§ PROBLEM DESCRIPTION
Nothing outside the range is wanted. Repeat exactly the lines below from the one with "How do I perform: Open" through the one with "Given: Switch language with the UK flag icon".

[Source records]
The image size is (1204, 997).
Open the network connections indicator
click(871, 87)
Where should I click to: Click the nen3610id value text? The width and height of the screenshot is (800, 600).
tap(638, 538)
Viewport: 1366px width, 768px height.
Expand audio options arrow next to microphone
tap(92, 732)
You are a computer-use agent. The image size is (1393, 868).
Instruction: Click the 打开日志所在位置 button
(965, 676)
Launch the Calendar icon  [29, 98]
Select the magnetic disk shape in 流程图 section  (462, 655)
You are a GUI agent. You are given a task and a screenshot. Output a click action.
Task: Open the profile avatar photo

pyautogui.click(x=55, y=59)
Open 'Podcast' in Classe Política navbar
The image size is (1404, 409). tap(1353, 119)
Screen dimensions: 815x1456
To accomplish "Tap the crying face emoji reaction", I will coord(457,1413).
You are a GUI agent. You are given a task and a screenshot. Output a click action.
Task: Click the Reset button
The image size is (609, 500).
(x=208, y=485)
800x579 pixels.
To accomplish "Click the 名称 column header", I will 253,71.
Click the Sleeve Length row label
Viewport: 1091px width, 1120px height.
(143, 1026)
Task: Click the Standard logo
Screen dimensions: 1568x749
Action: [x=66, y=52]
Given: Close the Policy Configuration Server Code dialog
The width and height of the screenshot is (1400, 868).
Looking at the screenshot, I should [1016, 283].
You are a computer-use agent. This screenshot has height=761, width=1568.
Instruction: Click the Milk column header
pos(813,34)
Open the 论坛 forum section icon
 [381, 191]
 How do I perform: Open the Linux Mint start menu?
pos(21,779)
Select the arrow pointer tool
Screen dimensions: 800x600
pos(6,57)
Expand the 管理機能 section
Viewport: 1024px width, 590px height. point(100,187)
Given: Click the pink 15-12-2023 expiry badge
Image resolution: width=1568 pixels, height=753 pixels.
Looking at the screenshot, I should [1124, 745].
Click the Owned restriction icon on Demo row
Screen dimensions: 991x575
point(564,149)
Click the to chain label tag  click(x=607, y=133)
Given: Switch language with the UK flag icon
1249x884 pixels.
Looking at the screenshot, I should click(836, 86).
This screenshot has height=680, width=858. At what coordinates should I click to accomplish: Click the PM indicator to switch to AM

§ ANSWER AREA
 How do I perform: Open the Linux Mint start menu?
pos(21,779)
Select the arrow pointer tool
Screen dimensions: 800x600
pos(6,57)
Expand the 管理機能 section
Viewport: 1024px width, 590px height. point(100,187)
Given: Click the pink 15-12-2023 expiry badge
Image resolution: width=1568 pixels, height=753 pixels.
Looking at the screenshot, I should [1124, 745].
Click the Owned restriction icon on Demo row
Screen dimensions: 991x575
point(564,149)
Click the to chain label tag  click(x=607, y=133)
Given: Switch language with the UK flag icon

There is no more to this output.